I have attached the workflow file, please look at Levenshtein-Damerau.xaml. I edited the Fuzzy test function LD.ahk to use func%DLDistance, as it was just showing normal Levenshtein results. With DLD it uses the correct Levenhstein - damerau.
Most of the actions are transformation of data from arrays, to string, to dt, etc.
I have reduced the end product by applying the threshold, but it still does a lot of unnecessary computing.
Hi MarkusDS, just found this today on the AHK forum: Dice’s Coefficient. Maybe let me know if you can adapt that? I’ll be happy to help if I can.
Regards,
burque505
I have looked at the thread and it seems interesting. Do you think it will improve performance radically?
I saved the Export.ahk in the uipath folder, changed the AHK action to function “findBestMatch”, but uipath throws exception saying the function doesn’t exist. I haven’t worked with AHK before seeing this thread.
Can you help make it work? I have attached my modified xaml file (dice) Levenshtein-Damerau (2).zip (126.2 KB)
@MarkusDS .findBestMatch() is a method of a class. I believe you were importing a function before. Classes work a little differently. You’ll have to create an instance of the class before it can be used.
ssObj := New stringsimilarity()
ssObj.findBestMatch("argument1",["argument2","argument2"])
I altered the output of your test app slightly and coded how I would do it here (also dropping all strings with less than 70% match): ahkbin!
Your WordList variable doesn’t have an example that matches “tset” closely so I added one.
As for performance, I wrote the class and am always performance-oriented. In my tests involving coincidentally, 10000 loops of the method resulted in about 450ms of CPU time, though you may experience slightly longer if feeding longer strings like names into the method. Good luck!
This seems very promising.
It sounds very good with 10000 loops in 450ms, but I cant seem to get it to work in Uipath. I have updated the AHK with your code, but I still can’t call the function (obviously like you said).
This is from the original code where i can easily call the function “LDistance”
and for some reason this is not working?
I had to delete some steps because I didn’t want to decipher everything it is trying to accomplish. The output of Dice.ahk each line will currently be {{score}}-{{string}} which I think MIGHT match what you had before. Seems like this needs a little more thought because the Excel output is not immediately understandable to me.
I wrapped the class in a function called “dice” which I think UiPath wants defined in FunctionName.
Also Result.Split(Environment.NewLine.ToArray,StringSplitOptions.RemoveEmptyEntries) seems like the correct way to split by newline, you had some weird character workaround there.
@Chunjee, thanks for stepping in! This will really help me also.
Regards,
burque505
Edit: Some luck maybe.
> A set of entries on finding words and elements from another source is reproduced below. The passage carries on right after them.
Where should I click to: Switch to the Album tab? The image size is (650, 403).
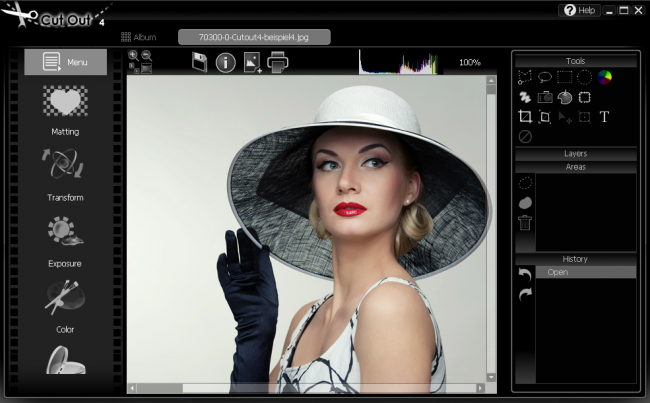coord(138,37)

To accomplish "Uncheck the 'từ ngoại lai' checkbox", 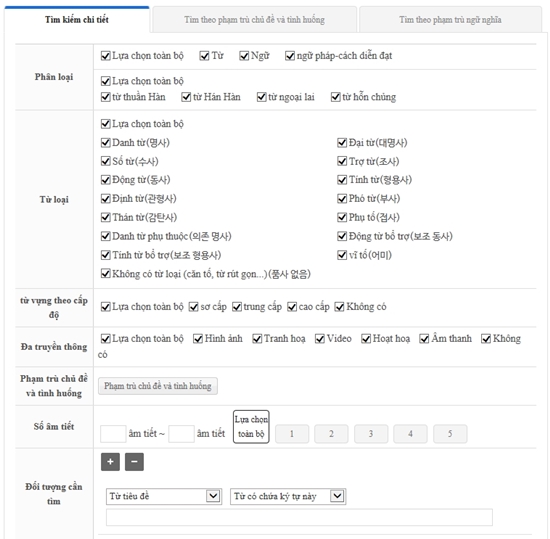I will tap(261, 97).
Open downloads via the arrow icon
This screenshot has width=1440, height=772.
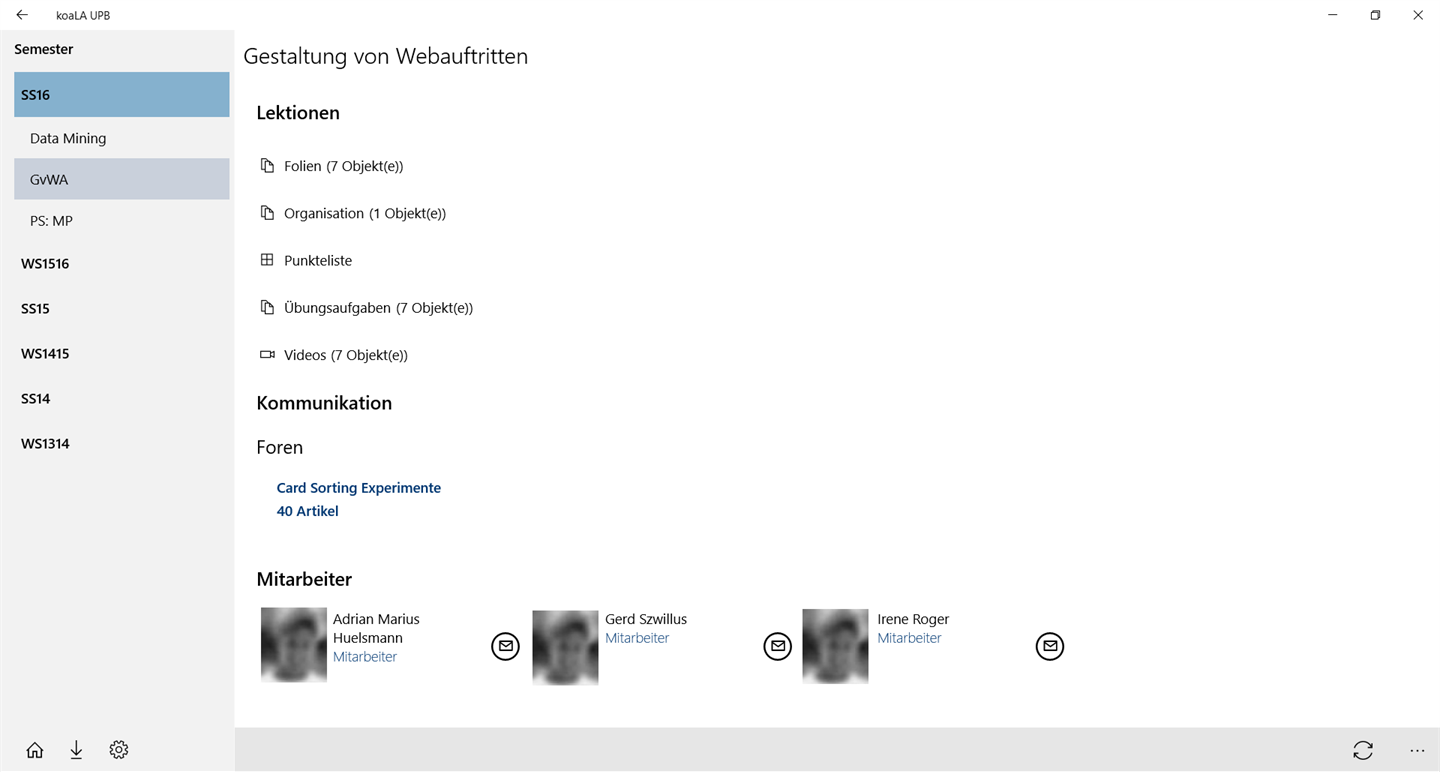pos(76,750)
See attached archive. Definitely getting closer. It is REALLY fast.
Edit: @MarkusDS, please take a look at the attached archive and let us know if it works. Thanks!
I tried to look for alternatives and found this one. This is only Levenhstein, but it is incredible fast and works very easily. not needing conversions.
The original project was ~3 minutes to compute this one is done in one second. Only problem now is to convert it to Levenhstein-damerau
Thanks, Markus, for sharing that. If you will try the UIPATH_Distance_mod.zip (it’s not the same as Chunjee’s, it’s modified to accept your variables. I tried it with your .xlsx files) in the post just above yours, that also takes about one second. Probably needs tweaking for your desired results, though.
@MarkusDS, I tried to use your workflow but some information is missing. Regarding Damerau-Levenshtein, maybe you could adapt this VB.Net code to your “Invoke Code” activity.
Public Shared Function EditDistance(ByVal original As String, ByVal modified As String) As Integer
Dim len_orig As Integer = original.Length
Dim len_diff As Integer = modified.Length
Dim matrix = New Integer(len_orig + 1 - 1, len_diff + 1 - 1) {}
For i As Integer = 0 To len_orig
matrix(i, 0) = i
Next
For j As Integer = 0 To len_diff
matrix(0, j) = j
Next
For i As Integer = 1 To len_orig
For j As Integer = 1 To len_diff
Dim cost As Integer = If(modified(j - 1) = original(i - 1), 0, 1)
Dim vals = New Integer() {matrix(i - 1, j) + 1, matrix(i, j - 1) + 1, matrix(i - 1, j - 1) + cost}
matrix(i, j) = vals.Min()
If i > 1 AndAlso j > 1 AndAlso original(i - 1) = modified(j - 2) AndAlso original(i - 2) = modified(j - 1) Then matrix(i, j) = Math.Min(matrix(i, j), matrix(i - 2, j - 2) + cost)
Next
Next
Return matrix(len_orig, len_diff)
End Function
I just Telerik’s Code Converter on @Cosin’s link above.
Hi, it’s very coincidental. I am also in the middle of a project with the same requirement. Checking names against a bunch of sanctions lists from different regions. How did it go for you?
Any tips or suggestions on best practices? I would like to connect with you if you are ok.